Q: What does safety mean in distributed algorithms?
A: “Nothing bad happens” — the system never performs an incorrect action (e.g., no fake or duplicated messages, messages arrive in order).
Simple Explanation:
The system should never mess up or do anything wrong that breaks the rules.
Q: What does liveness mean in distributed algorithms?
A: “Something good eventually happens” — the system continues to make progress (e.g., messages eventually arrive, requests eventually get responses).
Simple Explanation:
The system keeps working and making progress, it doesn’t get stuck forever.
Q: Why must distributed systems guarantee both safety and liveness?
Simple Explanation:
You want a system that never breaks (safety) but also keeps moving forward (liveness).
Q: What safety and liveness properties does a reliable message link guarantee?
A: Safety: No duplicates and correct order.
Liveness: Messages are eventually delivered.
Simple Explanation:
Messages get to the right place, only once, and eventually.
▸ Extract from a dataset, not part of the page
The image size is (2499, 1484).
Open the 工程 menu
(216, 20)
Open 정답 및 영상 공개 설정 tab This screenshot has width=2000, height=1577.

Q: What three abstractions combine to form a distributed-system model?
A:
Process abstraction: How processes behave and fail (e.g., crash, recover, or act maliciously). Link abstraction: How messages are delivered between processes, including guarantees like reliability, ordering, or loss. Failure-detector abstraction (optional): How processes detect or suspect failures of others, often imperfect or delayed.
Simple Explanation:
A distributed-system model sets the rules for how processes work, how they communicate, and how they detect failures. These assumptions help design and analyze distributed algorithms.